Main Tax Issues For Foreign Investor

Provided that a foreign national is permitted to purchase an investment property, the tax rules apply independently from that imposed by other regulatory regimes (eg, FIRB regulations, immigration law, etc). Eddie Chung, Partner, Tax & Advisory, Property & Construction with BDO (QLD) Pty Ltd lists the following issues that every foreign investor needs to know when buying Australian real estate:

1. Tax Residency Status

The determination of tax residency status in Australia is far from straightforward because the rules are not ‘black and white’ and are dependent on the specific facts on a case-by-case basis. If the investor is an Australian tax resident, it is a general rule that their worldwide income is assessable in Australia. In contrast, if the investor is a non-resident, only income sourced in Australia is taxable. Further, these rules must be applied in conjunction with the Double Tax Agreement (DTA), if any, between Australia and the country of residence of the investor, which may modify the tax treatment of the income derived and expenses incurred by the tax payer. These rules are highly complex and professional advice should be obtained.

2. Tax Rates

While Australian tax residents are required to return their worldwide income for Australian tax purposes, they are also entitled to the tax-free threshold and a lower marginal tax rate up to a certain taxable income amount (currently $37,000).

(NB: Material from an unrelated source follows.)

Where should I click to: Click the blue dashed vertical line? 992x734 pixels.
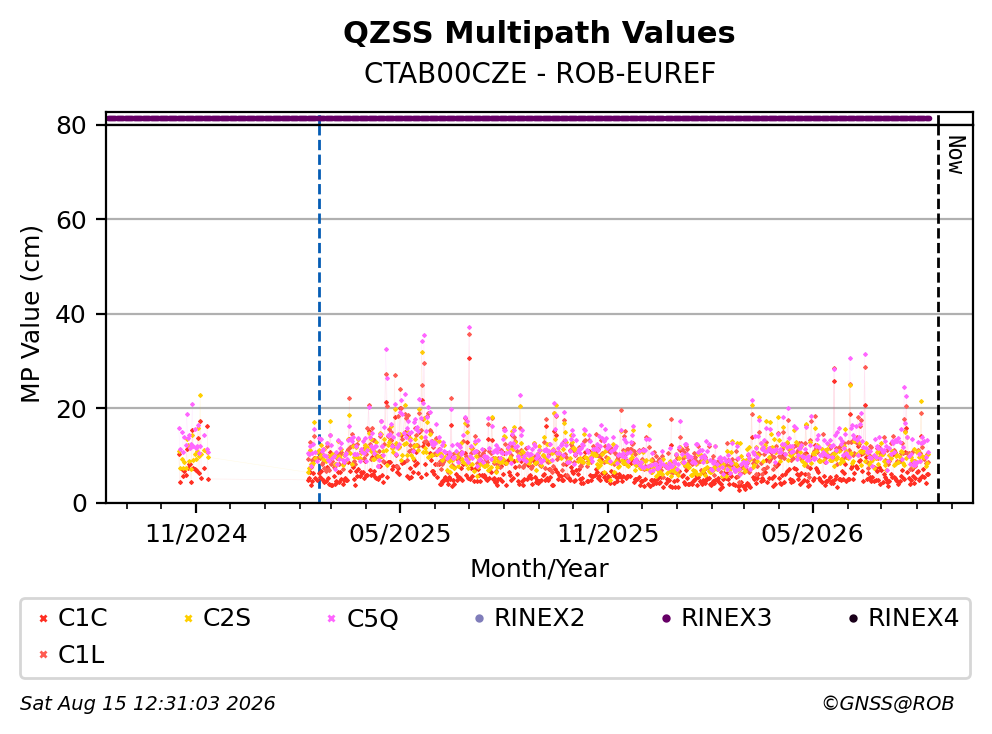(x=319, y=310)
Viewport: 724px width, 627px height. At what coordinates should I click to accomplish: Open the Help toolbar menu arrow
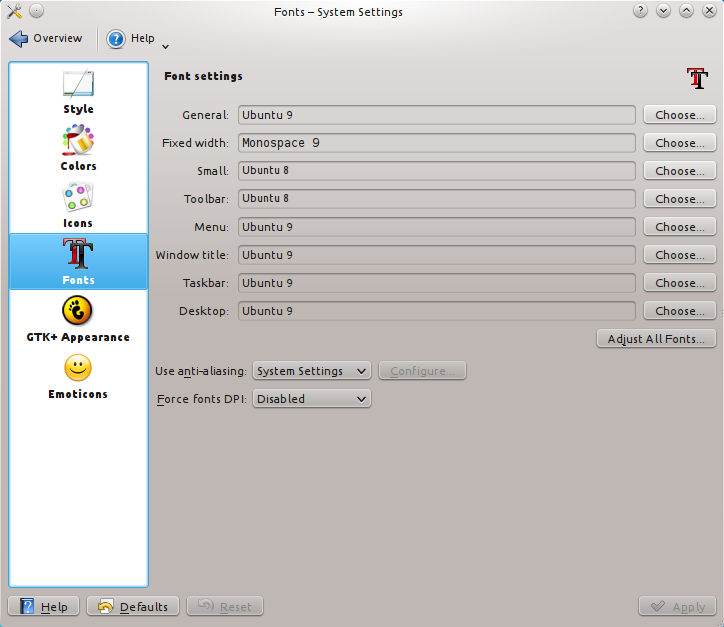165,46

Conversely, no tax-free threshold applies to non-residents, which means that they are subject to Australian tax for every dollar they earn that is sourced in Australia. However, any taxable income in excess of the $37,000 will be taxed under the same marginal tax rates applicable to residents. Notwithstanding the above, nonresidents are generally not subject to the Medicare Levy (currently 1.5% of taxable income) while residents are subject to the Medicare Levy by default, unless an exemption applies (eg, if the resident investor derives a war veteran pension).

3. Capital Gain

Irrespective of the tax residency status of the investor, all capital gains derived on Australian properties are taxable in Australia. If the property is held by an individual or a trust for at least 12 months, a 50% capital gains tax (CGT) discount may apply for Australian investors only. Special rules apply to an investor’s CGT assets if there is a change in their residency status. If a non-resident becomes a resident, the CGT assets are taken to be acquired at their original purchase date and a capital gain will only be derived when they are disposed of. If a resident becomes a non-resident, the assets will also be taken to be purchased at their original purchase date but depending on the type of CGT asset involved, the investor may be deemed to have disposed of the asset for its market value at the point of residency change. However, as rental properties are ‘taxable Australian property’, the deemed disposal rules will not apply, which means that any capital gain on the property will only be derived at the point of disposal.

4. Tax Losses

The tax loss rules generally operate in the same fashion regardless of the tax residency status of the investor. If a foreign investor incurs a revenue loss on an Australian property, the tax loss may be carried forward indefinitely for recoupment against future Australian assessable income and/or capital gain, if any; any capital loss incurred may be carried forward indefinitely but can only be used to offset future capital gains. In the past, tax losses sourced outside of Australia were quarantined. However, from 1 July 2008, foreign losses are no longer quarantined and may be used to offset Australian income. Further, provided that the foreign income is assessable in Australia, debt deductions (eg, interest, borrowing costs, etc) incurred in the course of deriving such income are generally taxdeductible against Australian income, subject to the potential application of the thin capitalisation and transfer pricing rules. Cross-border transactions are generally complex by default. Accordingly, a tax advisor who is either well versed in the tax rules of both jurisdictions or has access to such resources should be consulted.